※ChatGPT作、”ポーカーで大損して後悔している人”
概要
市販されているポーカーのソルバー(筆者は購入したことないけど)で最適な混合戦略を計算する際、反実仮想リグレット最小化(CFR: Counterfactual Regret Minimalization)というアルゴリズムが用いられているようである。このアルゴリズムについて、基本的な考え方を紹介しようというのが本稿の趣旨である。
反実仮想リグレット最小化
多腕バンディット問題の稿では、プレイヤーが実際に行動を選択して得られた情報をのみを活用できるものとし、それぞれの行動のリグレットを最小化するように意思決定を行うことで、不完全情報ゲームの最適な意思決定を求めることができるということを述べた。現実には、プレイヤーが実際に行動を選択していないにもかかわらず、その選択をした場合に得られた利得を知ることができる場合もあるだろう。典型的には、じゃんけんやポーカーなど、最終的には対戦相手が選んだ行動とそれに対する結果を知ることができるゲームがそれに該当する。

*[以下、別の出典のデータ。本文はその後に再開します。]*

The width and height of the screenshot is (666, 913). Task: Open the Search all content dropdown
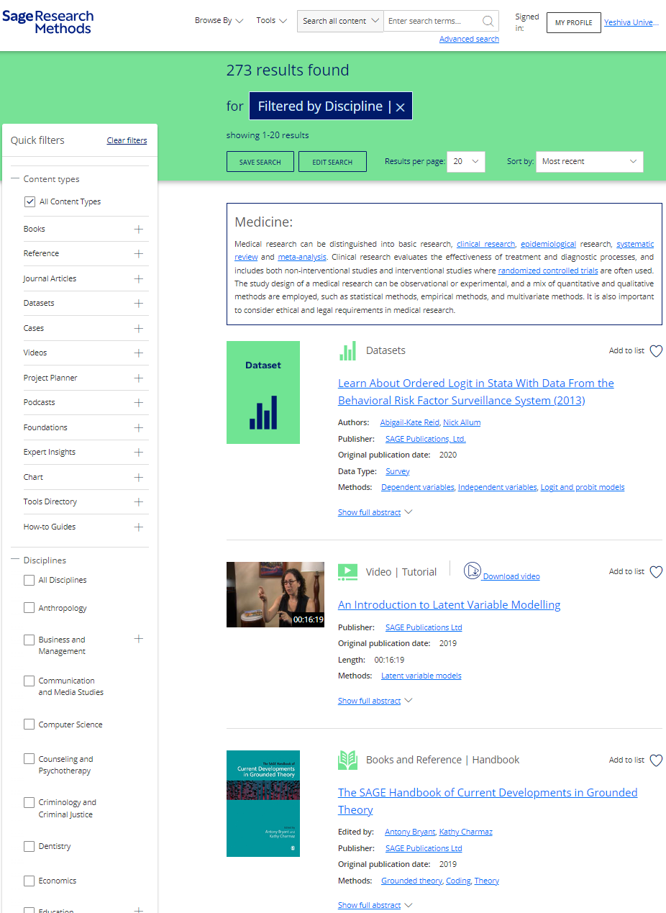[x=340, y=21]
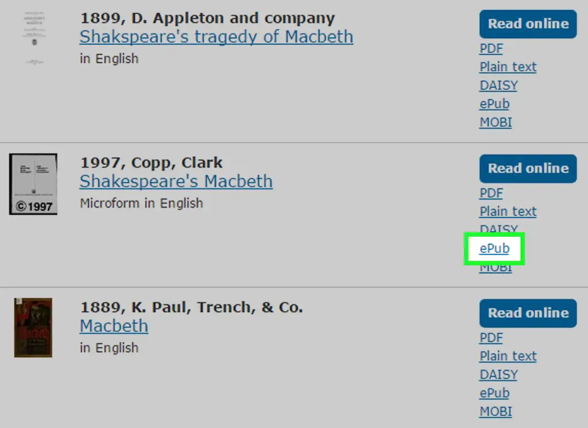The image size is (588, 428).
Task: Click Read online for the 1889 edition
Action: (528, 313)
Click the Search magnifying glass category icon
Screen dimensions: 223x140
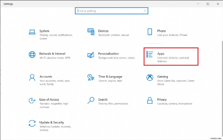pyautogui.click(x=91, y=100)
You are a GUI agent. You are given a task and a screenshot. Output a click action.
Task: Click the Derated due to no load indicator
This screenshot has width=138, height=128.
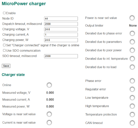click(x=132, y=67)
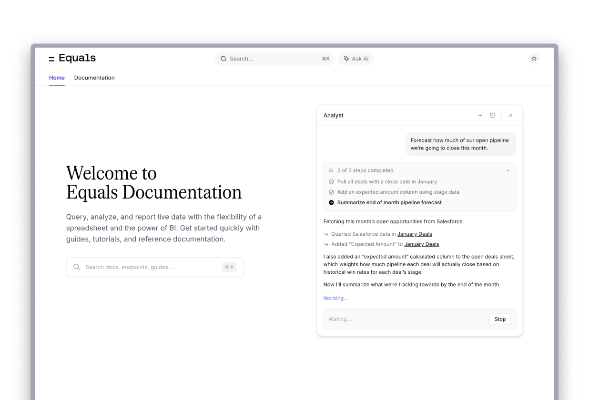This screenshot has width=589, height=400.
Task: Click the magnifier icon in the docs search box
Action: (x=77, y=267)
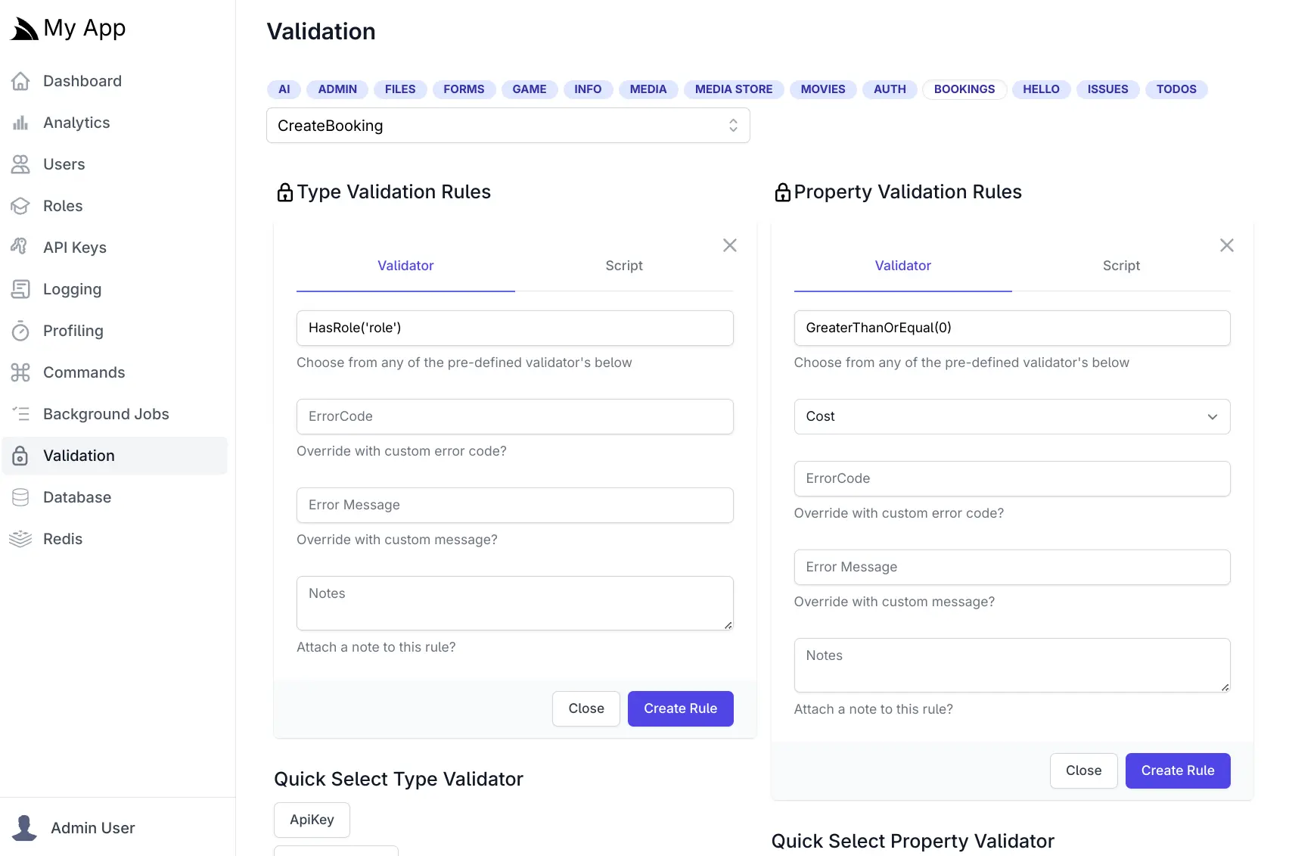
Task: Switch to the Script tab for type validators
Action: (623, 266)
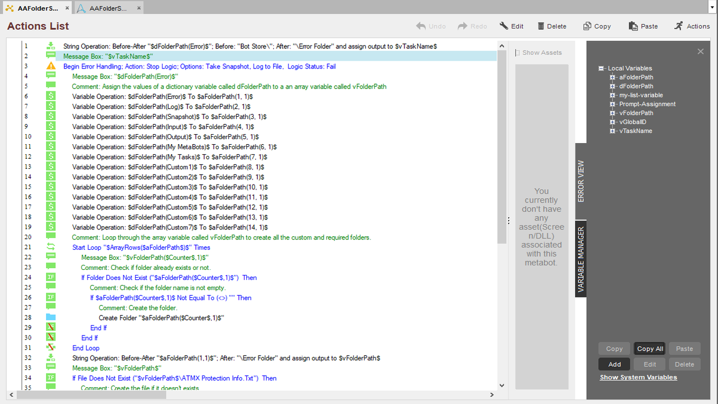Viewport: 718px width, 404px height.
Task: Click the Delete trash icon
Action: pos(541,26)
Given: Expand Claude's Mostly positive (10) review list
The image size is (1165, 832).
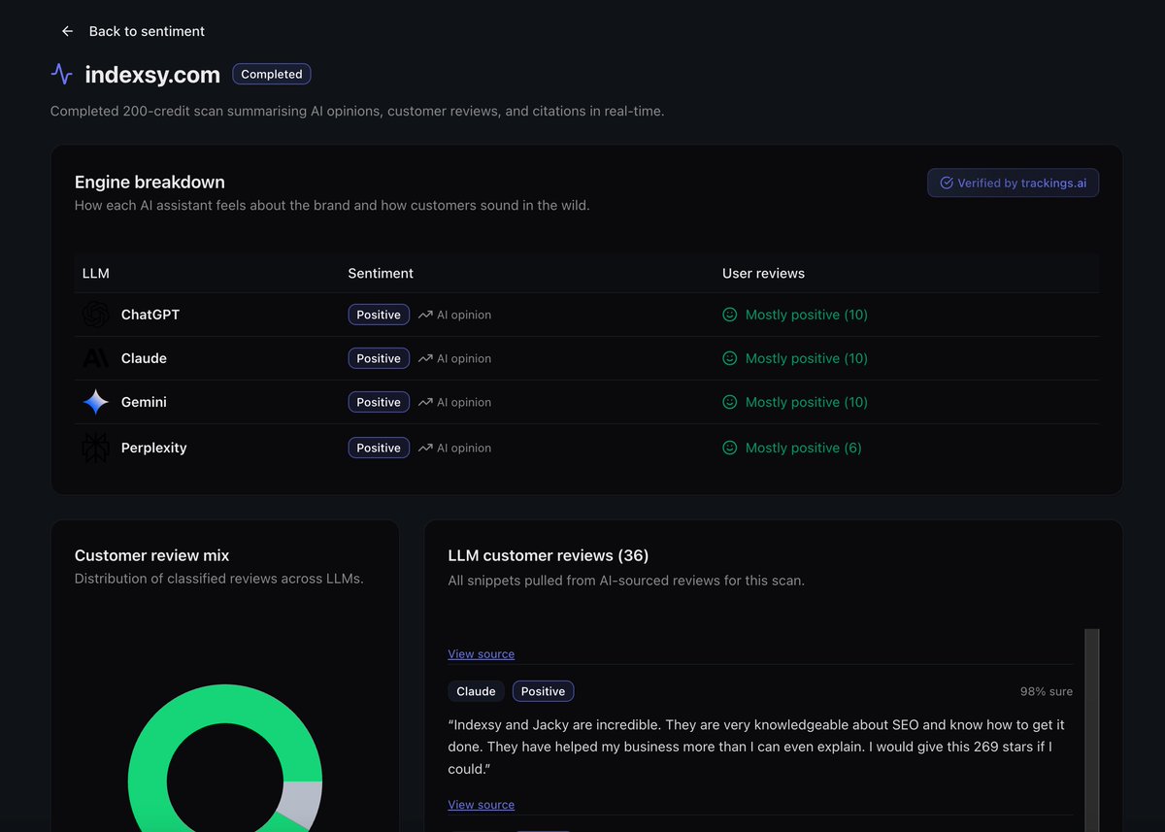Looking at the screenshot, I should (806, 357).
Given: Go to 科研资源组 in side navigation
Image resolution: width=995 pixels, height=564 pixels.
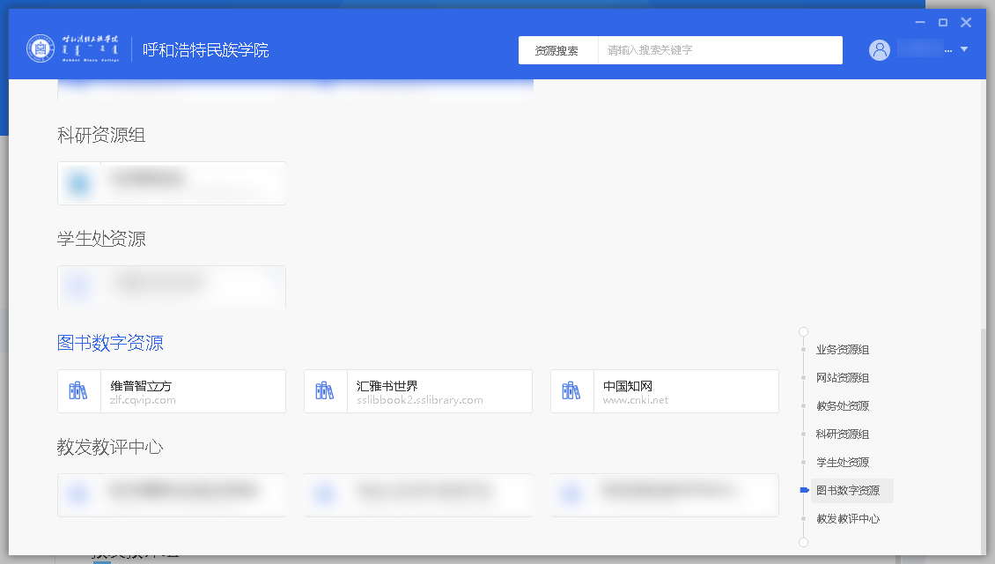Looking at the screenshot, I should 843,434.
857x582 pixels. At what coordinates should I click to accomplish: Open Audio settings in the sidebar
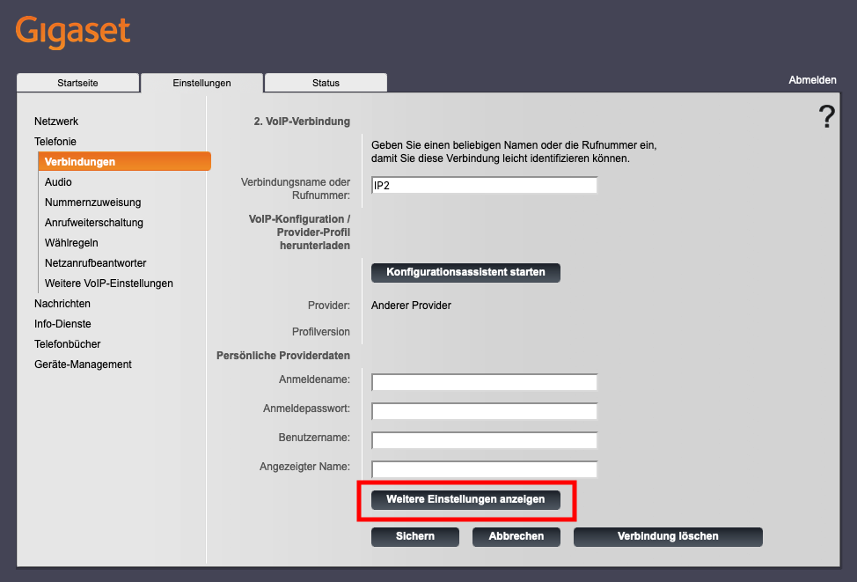coord(58,181)
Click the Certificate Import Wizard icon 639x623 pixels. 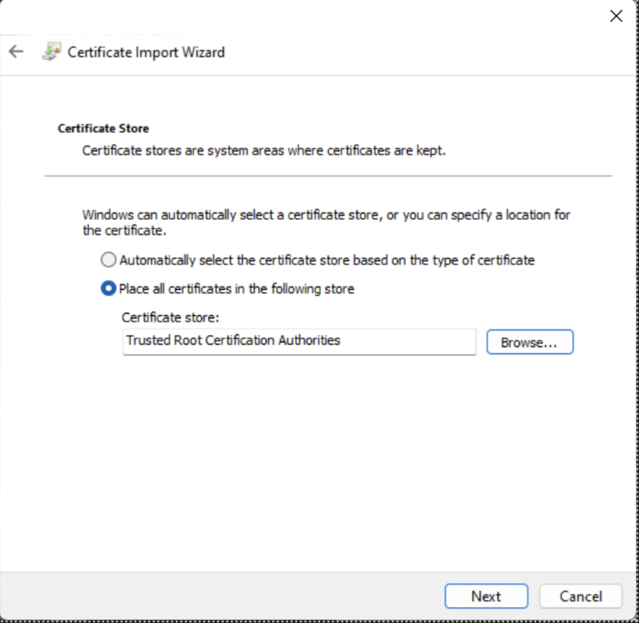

例えば、テキサスホールデムではリバーにおける特定のハンドで対戦相手のベットにコールした場合、対戦相手の手札を見ることができるため、フォールドした場合の利得も同時に知ることができる。言い換えれば、実際に選択した行動(Factual)で得た利得の他に、実際には選択しなかった行動(Counterfactual)の利得も知ることができる。この実際の行動とは異なる行動をとった場合の利得をすべて計算し、リグレットが最も小さい選択肢を選ぶ確率を高くするように混合戦略を定めることで、この試行を繰り返せば最適な戦略、すなわち、均衡戦略に収束することを期待することができるだろう。これが反実仮想リグレット最小化といわれるアルゴリズムの基本的な考え方である。
多腕バンディット問題では、事後的な最適行動における利得から実際に選択した行動から得られた利得を差し引いた値をリグレットとして定義したが、反実仮想リグレット最小化ではすべての選択肢について、実際には選択しなかった行動(Counterfactual)の利得から混合戦略に基づいて実際に選択した行動(Factual)の利得を差し引いた値をリグレットとして定義する。形式的には、以下のような式で表される。自分の行動を\(\small a\)と表し、対戦相手の行動を\(\small \dot{a}\)と表すと
\[ \small R_i(T) = \frac{1}{T}\sum_{t=1}^T u(a_i,\dot{a}_{\text{mixed}}) – u(a_{\text{mixed}},\dot{a}_{\text{mixed}}) \]
で定義される。お互いに混合戦略を採用しているが、自分が特定の戦略を必ず採用した場合で、かつ、対戦相手が戦略を変えない場合の利得との差をリグレットとして定義する。先ほどのテキサスホールデムの例では
\[ \small \begin{align*} &R_{\text{Call}}(T) = \frac{1}{T}\sum_{t=1}^T u(a_{\text{Call}},\dot{a}_{\text{mixed}}) – u(a_{\text{mixed}},\dot{a}_{\text{mixed}}) \\ &R_{\text{Fold}}(T) = \frac{1}{T}\sum_{t=1}^T u(a_{\text{Fold}},\dot{a}_{\text{mixed}}) – u(a_{\text{mixed}},\dot{a}_{\text{mixed}})
\end{align*} \]
とそれぞれの選択肢の反実仮想リグレットを計算することができる。
この試行のたびに計算できる反実仮想リグレットを用いて、プレイヤーの混合戦略でそれぞれの戦略を選ぶ確率を
\[ \small \begin{align*} &p_{\text{Call}}(T+1) = \frac{\max\{R_{\text{Call}}(T), 0\}}{\max\{R_{\text{Call}}(T), 0\}+\max\{R_{\text{Fold}}(T), 0\}} \\
&p_{\text{Fold}}(T+1) = \frac{\max\{R_{\text{Fold}}(T), 0\}}{\max\{R_{\text{Call}}(T), 0\}+\max\{R_{\text{Fold}}(T), 0\}} \end{align*} \]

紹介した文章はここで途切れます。